USING THE INFORMATION >>
A: What does the passage on MySQL name as the most popular type of client program in the world?
B: Continue the passage on MySQL from its last sentence.

PASSAGE PROVIDED >>
Many people are familiar with MySQL as the database program most often used by web applications such as WordPress to store data for use on a website, but it can also be used as a general purpose database management program in the home or office.

Some of its advantages are that it is free, fast, efficient, well documented, and can easily handle very large databases. You interact with it using the (somewhat) standardized SQL command language, so when you learn MySQL methods, you're learning things that will be useful working with any database program that understands SQL, including Microsoft Access.

Some of its disadvantages are that there can be a steep learning curve, especially if you're not already familiar with the SQL command language, and MySQL doesn't have the built-in capabilities for graphical charts, forms, and fancy reports that other database applications provide.

MySQL is a database server. What this means can be illustrated by comparing it with some other programs.

MySQL compared to Apache HTTP Web Server

If you have a website, and even if you don't, you might be somewhat familiar with Apache HTTP Server. It is a program that runs as a service (aka daemon) on a computer. It has one, or sometimes many hundreds, of websites stored in its internal data folders. Its job is to receive incoming requests from the outside world and send the requested pages to the people or programs that asked for them. When you requested with your browser this page you are reading now, you requested it from the Apache web server that handles this website.

MySQL is very much like Apache Web Server, except that its purpose is to serve database data rather than web documents. It runs as a service on a computer. It has one, or sometimes many hundreds, of databases and their tables stored in its internal data folders. Its job is to receive incoming requests from the outside world, extract the requested data from its database tables, and send the data to the people or programs that asked for it.

Apache and MySQL are server programs that send information out to people (or programs) who request it, but if you want information, how do you send your request? You do it by using a separate "client" program. The client knows how to a) establish a communication channel with the server (which might be, and often is, on a separate and distant computer), b) properly format and send your request to the server, c) receive the data back from the server, d) organize and format it into a presentable form for you to view it.

That sounds very fancy, but confusion can easily be cleared up with just one example: What is the most popular type of client program in the world? A web browser! Now reread the previous paragraph, and you'll see that's exactly what it does. While Apache is a web (document) server, a browser is a web (document) client.

The same model holds true for MySQL. Since the purpose of MySQL Server is to send data out, you need a separate program that you use to connect to the server and get the data from it. Just as you can use a variety of different web browsers to connect to Apache Web Server, you can use a variety of different database client programs to connect to the MySQL server. Some of the client programs will be discussed later. 

The key to the client/server model is that the two sides are handled by two separate and different programs, and I think this is the first and most important point of confusion that people might experience when trying to understand MySQL after working with another database program like Microsoft Access.

MySQL compared to Microsoft Access

With Access, you "open" an .mdb file, just like you open a .doc document with Word or an .xls document with Excel.

Most of the things you do in Access are client-side functions, but behind the scenes Access is also acting as its own server side, executing the queries and sending the results back to the GUI interface to display to you.

A difference in "feel" between Access and MySQL is that in Access you feel that you are working with a document that is your database. In MySQL, there are continual reminders (and it can help your mindset to be continually aware) that you are working on the client-side of a connection to a remote data server (even if that server is on your same computer).

DATA EXCERPTS >>
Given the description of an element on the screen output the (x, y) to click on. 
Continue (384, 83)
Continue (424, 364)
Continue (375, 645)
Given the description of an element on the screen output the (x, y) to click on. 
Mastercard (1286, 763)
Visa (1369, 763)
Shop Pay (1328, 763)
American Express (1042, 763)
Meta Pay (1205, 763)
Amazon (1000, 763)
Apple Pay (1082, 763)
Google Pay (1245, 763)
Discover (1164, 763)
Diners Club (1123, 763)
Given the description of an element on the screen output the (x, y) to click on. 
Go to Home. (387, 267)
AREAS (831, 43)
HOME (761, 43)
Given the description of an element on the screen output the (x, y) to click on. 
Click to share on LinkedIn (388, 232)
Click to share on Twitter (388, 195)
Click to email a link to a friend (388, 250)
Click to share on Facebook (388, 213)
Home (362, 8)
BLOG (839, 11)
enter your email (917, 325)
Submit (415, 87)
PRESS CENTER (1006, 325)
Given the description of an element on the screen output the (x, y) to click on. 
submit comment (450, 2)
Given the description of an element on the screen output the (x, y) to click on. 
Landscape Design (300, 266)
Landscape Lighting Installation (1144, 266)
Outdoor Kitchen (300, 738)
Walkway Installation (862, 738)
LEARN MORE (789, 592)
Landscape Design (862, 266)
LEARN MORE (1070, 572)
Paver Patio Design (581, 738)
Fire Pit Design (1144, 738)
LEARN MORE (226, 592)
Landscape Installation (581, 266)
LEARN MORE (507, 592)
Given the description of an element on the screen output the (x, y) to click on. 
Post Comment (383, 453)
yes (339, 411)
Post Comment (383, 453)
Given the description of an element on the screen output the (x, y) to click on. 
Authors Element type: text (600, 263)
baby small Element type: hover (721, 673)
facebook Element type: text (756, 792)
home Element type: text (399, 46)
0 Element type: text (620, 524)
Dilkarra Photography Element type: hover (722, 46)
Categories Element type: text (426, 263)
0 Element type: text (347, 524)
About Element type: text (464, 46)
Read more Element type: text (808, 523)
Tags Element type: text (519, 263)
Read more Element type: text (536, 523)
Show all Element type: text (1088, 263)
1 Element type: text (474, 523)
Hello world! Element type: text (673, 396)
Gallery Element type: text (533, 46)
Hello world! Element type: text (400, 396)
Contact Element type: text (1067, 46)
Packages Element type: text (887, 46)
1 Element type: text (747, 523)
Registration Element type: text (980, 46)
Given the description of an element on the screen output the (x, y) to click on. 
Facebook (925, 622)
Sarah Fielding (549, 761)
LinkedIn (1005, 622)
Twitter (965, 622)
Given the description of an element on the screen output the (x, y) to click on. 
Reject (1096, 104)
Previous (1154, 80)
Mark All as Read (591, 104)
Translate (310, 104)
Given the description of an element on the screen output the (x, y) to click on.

RESULTS FOR THE EXERCISE >>
A: A web browser.

B:
Access provides elaborate graphical interfaces for writing program code, designing databases, tables, queries, forms, and reports, and viewing result sets in tabular form or via forms and reports. All these are client-side tasks, since they relate to either design (which in MySQL you do manually and send the database or table creation code to the server via SQL commands) or to the display of returned data (which in MySQL is the responsibility of your MySQL-connected client program).

A summary of differences:

Microsoft Access MySQL Server
Access runs on-demand as an application, to work with a single database for the period of time you want to work with it.

To work with an Access database, you launch Access to open the .mdb file. You're launching the client side, and the server side launches with it.

MySQL runs continuously as a system service, ready to respond to queries about any database, or to respond to multiple queries about multiple databases from multiple connected clients (people or computer programs) simultaneously.

To work with a database, you launch a MySQL client program, connect (log in) to the MySQL server program, and tell it which database you want to use. This is similar to launching your web browser and then telling it which website you want to visit.

Most Access users don't find it necessary to create users and passwords or to password protect their .mdb files, so they usually don't have to log in to work with a database, but it is possible to set it up so user authentication is required. In MySQL, you must log in when you first connect.

Because the server is normally running and ready to serve data all the time (even over the internet, unless blocked by a firewall), it must authenticate all users so it can keep unknown users out.

After your initial login, when you ask to use a particular database or table, it also checks to make sure your user has permissions to perform the action requested. Different users can have different sets of permissions, and the permissions can relate to MySQL, a particular database, a table, or even a column of a table.

It's a good idea to use a password to prevent anyone connecting to your MySQL server through your internet connection, although a firewall that blocks incoming traffic is another way to protect against that. 

An Access database is a self-contained document (.mdb file) that holds all the tables, queries, and other pieces of the database.  MySQL databases are not self-contained bundles. The pieces are distributed in different locations. MySQL keeps track of them.
Access .mdb files can be stored anywhere. All the databases you set up in MySQL are stored together in MySQL's data files.
You can back up an Access database just by copying the .mdb file. MySQL backup is more complicated. You write the table structures and the data to text files containing the SQL commands necessary to rebuild the database. If you have your own .sql files such as for queries, make separate copies of those files. 
The Access "client" side is extremely full-featured, with capabilities for charts and reports that the provided MySQL clients cannot do. You can use different clients to connect to the MySQL server. Charts and reports are ways of displaying returned result sets (client-side tasks), so the features available depend on which client you use.

For graphical (GUI) database/table/query design and for display and editing of result sets, similar to the Access "datasheet" view, there is the MySQL Workbench program, which will be discussed below.

Nothing provided by MySQL has the graphical form and report capabilities of Access, but there are external programs with charting capabilities (such as Microsoft Excel and OpenOffice.org Calc) that can fetch the data to graph from an SQL data source over ODBC using the MySQL ODBC driver. You are in effect using that program as a graphically capable MySQL client. Using MS Access as a MySQL client will be discussed below.

The Access "server side" is relatively slow and is said to have trouble with large tables. The MySQL server side is fast and can handle very large tables.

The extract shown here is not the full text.